Ich lasse einige Minuten vergehen, warte darauf, dass sein Atem ganz tief wird und ich sicher sein kann, dass er schläft, dann setze ich mich vorsichtig auf.

Ich bin erschöpft, aber mein Kopf ist brechend voll.

Durch einen Spalt im Vorhang erhasche ich einen Blick auf London bei Nacht, während ich nach meinem Notebook greife und es einschalte.

Wäre ich gewissenhaft, würde ich meine Schlaflosigkeit für die Dinge nutzen, die mein Verlag von mir sehen möchte. Aber ich bin schon immer unvernünftig gewesen und es sind die Geschehnisse des Abends, die mich letztlich nicht mehr loslassen und die sich, ganz selbstverständlich, in meinem Kopf zu Worten formen.

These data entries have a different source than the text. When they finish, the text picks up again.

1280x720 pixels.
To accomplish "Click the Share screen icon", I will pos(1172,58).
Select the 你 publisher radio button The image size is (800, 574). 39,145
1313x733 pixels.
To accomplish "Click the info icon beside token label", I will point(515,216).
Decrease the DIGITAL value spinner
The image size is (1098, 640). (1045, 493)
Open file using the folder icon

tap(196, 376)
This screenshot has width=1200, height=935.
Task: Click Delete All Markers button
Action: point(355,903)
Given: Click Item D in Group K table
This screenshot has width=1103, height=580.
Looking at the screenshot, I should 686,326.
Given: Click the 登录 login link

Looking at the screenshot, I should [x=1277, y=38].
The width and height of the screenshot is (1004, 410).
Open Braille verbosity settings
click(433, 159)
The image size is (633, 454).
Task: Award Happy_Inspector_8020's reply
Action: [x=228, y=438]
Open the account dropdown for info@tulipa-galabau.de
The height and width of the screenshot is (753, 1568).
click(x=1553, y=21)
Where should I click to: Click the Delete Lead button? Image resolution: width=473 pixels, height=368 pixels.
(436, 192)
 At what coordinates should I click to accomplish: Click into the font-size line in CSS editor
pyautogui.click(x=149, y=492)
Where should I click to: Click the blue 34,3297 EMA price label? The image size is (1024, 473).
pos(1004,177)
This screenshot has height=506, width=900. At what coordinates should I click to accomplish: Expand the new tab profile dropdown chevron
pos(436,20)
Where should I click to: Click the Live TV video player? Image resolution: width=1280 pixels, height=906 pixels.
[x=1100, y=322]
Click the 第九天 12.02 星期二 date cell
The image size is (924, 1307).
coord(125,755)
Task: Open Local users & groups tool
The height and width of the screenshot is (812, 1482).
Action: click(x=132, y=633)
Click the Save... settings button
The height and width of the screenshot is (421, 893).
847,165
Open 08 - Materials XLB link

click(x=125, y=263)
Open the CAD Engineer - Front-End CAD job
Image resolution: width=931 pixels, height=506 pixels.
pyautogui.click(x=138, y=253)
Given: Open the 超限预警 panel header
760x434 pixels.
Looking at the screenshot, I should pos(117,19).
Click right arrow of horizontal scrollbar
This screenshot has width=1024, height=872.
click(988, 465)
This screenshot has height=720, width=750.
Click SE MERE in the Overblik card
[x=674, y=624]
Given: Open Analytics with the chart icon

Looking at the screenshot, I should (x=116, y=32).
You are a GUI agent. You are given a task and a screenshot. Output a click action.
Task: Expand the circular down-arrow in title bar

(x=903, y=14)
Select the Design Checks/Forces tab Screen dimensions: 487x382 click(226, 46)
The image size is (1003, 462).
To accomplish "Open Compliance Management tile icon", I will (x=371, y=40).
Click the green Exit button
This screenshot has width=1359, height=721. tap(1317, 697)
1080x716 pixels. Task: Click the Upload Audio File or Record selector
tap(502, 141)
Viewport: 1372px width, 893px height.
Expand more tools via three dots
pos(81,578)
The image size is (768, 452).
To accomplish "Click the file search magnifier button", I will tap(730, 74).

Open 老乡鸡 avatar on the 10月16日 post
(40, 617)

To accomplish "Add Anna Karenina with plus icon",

Das hier ist einer dieser Momente, die in letzter Zeit so selten, ja eigentlich nie, passiert sind. Ich muss nicht groß nachdenken, nicht konstruieren. Die Worte sind schon da, bevor ich sie bewusst hervorbringe. Ich tippe, bevor ich denke und das ist die schönste Art des Schreibens.

Ich habe gerade zwei Absätze geschrieben, als es neben mir raschelt und Harrys verschlafenes Gesicht zwischen den Kissen und der Decke auftaucht.

„Entschuldige, wenn ich dir zu laut bin kann ich rüber gehen."

Er schüttelt den Kopf und murmelt etwas, das ein bisschen wie „schon okay" klingt. Sein Blick wandert zwischen mir und dem Notebook hin und her. Im nächsten Moment rutscht er an mich heran, schließt damit die Lücke zwischen unseren Körper und schiebt seinen Arm um meine Taille. Sein Kopf lehnt auf meinem Bauch und ich bilde mir ein, seinen Geruch plötzlich überdeutlich in der Nase zu haben.

„Mach nur weiter", nuschelt er unter einem Gähnen und ich glaube, dass er höchstens halbwach ist. „Sei großartig. Mach großartige Dinge. Ich bin hier."

Ich lächle, auch wenn mir diese Geste einen bösen Stich versetzt. In einem anderen Leben, in dem davor, hatte ich genau diese Geste gebraucht und niemals bekommen. Und jetzt, meilenweit von meinem Leben und meinem Zuhause, meilenweit entfernt von dem Menschen, von dem ich immer ausging, dass ich das war, bekomme ich sie. Die kleine große Geste. Ungefragt und von einem Menschen, der bis vor kurzem keine Rolle in meinem Leben gespielt hat, außer dass sich einige seiner Songs in meiner Playlist befinden.

Ganz vorsichtig hebe ich eine Hand von der Tastatur und fahre über Harrys Haare. Er regt sich ein bisschen unter meiner Berührung, seufzt, wacht aber nicht nochmal auf.

Und plötzlich ist sie da. Als hätte sich ein Schalter umgelegt spüre ich diese Art von Müdigkeit, die sich sonst nur selten blicken lässt.

Ich klappe das Notebook zu, einfach so, mitten im Satz und ohne es anständig herunterzufahren, und stelle es zurück auf den Nachttisch. Harry bewegt sich nur minimal, als ich mich tiefer unter die Decke schiebe. Sein Griff um meine Taille lockert sich, so dass ich mich bequem hinlegen kann, er wird aber sofort wieder fest, als ich schließlich meine Position gefunden habe. Er rutscht an mich heran und weil mein Shirt verrutscht ist, spüre ich seinen nackten Bauch an meinem Rücken. Sein Kopf liegt auf meinem Kissen, direkt hinter meinem, und sein Atem streift immer wieder die Haut hinter meinem Ohr.

Ich bin eingeschlafen, noch bevor sich ein weiterer Gedanke in meinem Kopf gebildet hat.